In Battino v. Redi-Carpet Sales of Utah, LLC, an office manager who was working from home following the birth of her child was terminated after the employer determined that “significant operational issues” in the office required her immediate return. However, she could not comply because she did not have immediate childcare available.

The office manager sued, alleging discrimination and retaliation in violation of Title VII.

Title VII of the Civil Rights Act of 1964 prohibits discrimination based on sex, which includes pregnancy, childbirth, and related medical conditions. The U.S. Court of Appeals for the Tenth Circuit explained, however, that those are all physical conditions. Childcare is not.

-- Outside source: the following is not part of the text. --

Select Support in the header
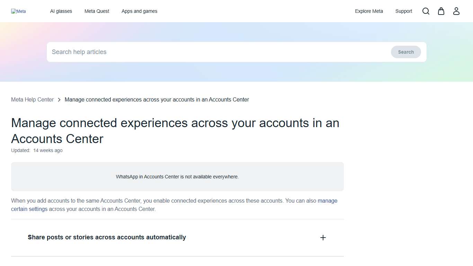473x266 pixels. click(403, 11)
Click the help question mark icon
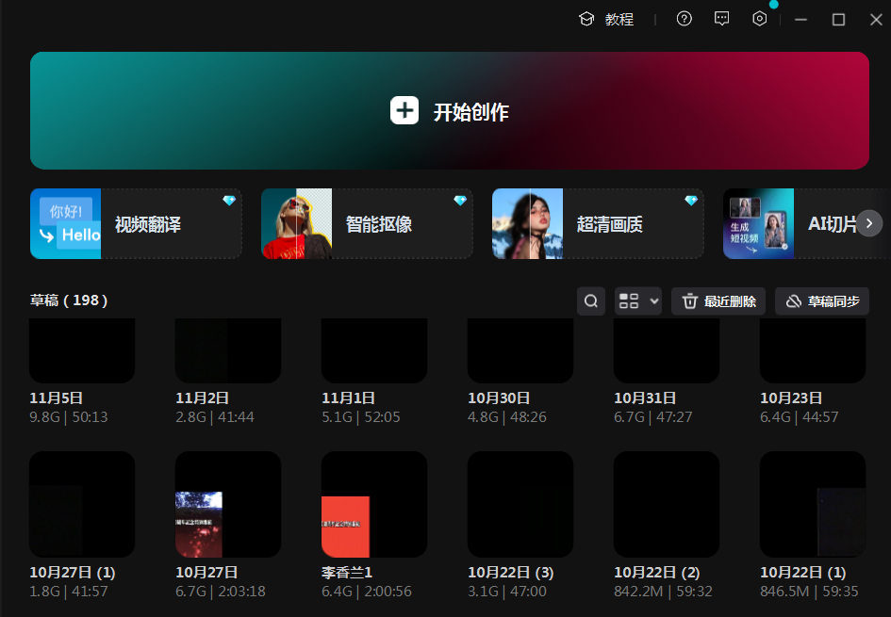Screen dimensions: 891x617 coord(685,19)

As for her retaliation claim, the manager asserted that the employer retaliated against her protected activity of becoming pregnant and requiring leave, in violation of Title VII. Here the Tenth Circuit explained, “protected activity” under Title VII is limited to opposing discrimination or participating in such opposition.

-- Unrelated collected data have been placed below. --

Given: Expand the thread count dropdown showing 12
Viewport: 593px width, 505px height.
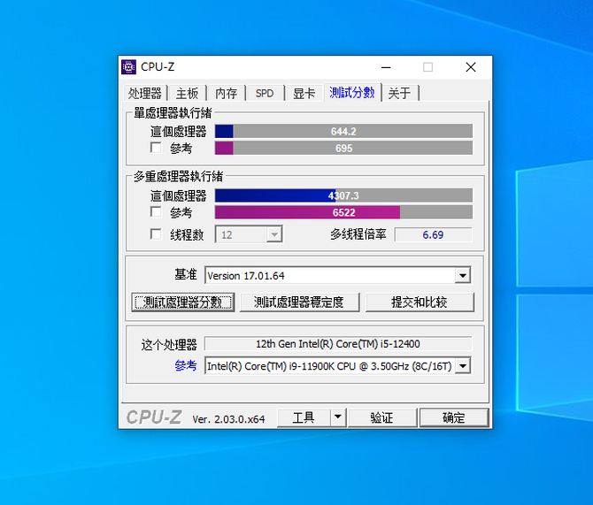Looking at the screenshot, I should [x=273, y=234].
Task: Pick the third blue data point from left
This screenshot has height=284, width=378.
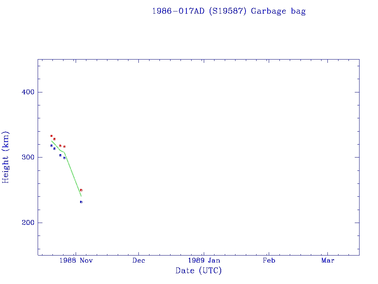Action: click(60, 155)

If the employee had experienced pregnancy- or childbirth-related disabilities, she might have been entitled to reasonable accommodations, including leave, under the Americans with Disabilities Act, and been protected from retaliation on the basis of such need for accommodation.

Caregivers and discrimination

While this case offers some clarification on the limits of Title VII, like protections with regard to pregnancy, childbirth, and related medical conditions, employers should still be mindful that the Equal Employment Opportunity Commission (EEOC) has issued guidance that explains there are circumstances in which adverse treatment of caregivers can constitute discrimination in violation of Title VII.

For example, sex-based disparate treatment of female caregivers, focusing on sex-based stereotypes would likely be considered discrimination. As would sex-based disparate treatment of male caregivers, such as the denial of childcare leave that is available to female workers. Disparate treatment of women of color who have caregiving responsibilities would be considered discrimination under Title VII, as would disparate treatment of a worker with caregiving responsibilities for a child with a disability.

Disparate treatment is an intentional practice where members of a protected class are treated differently from other employees.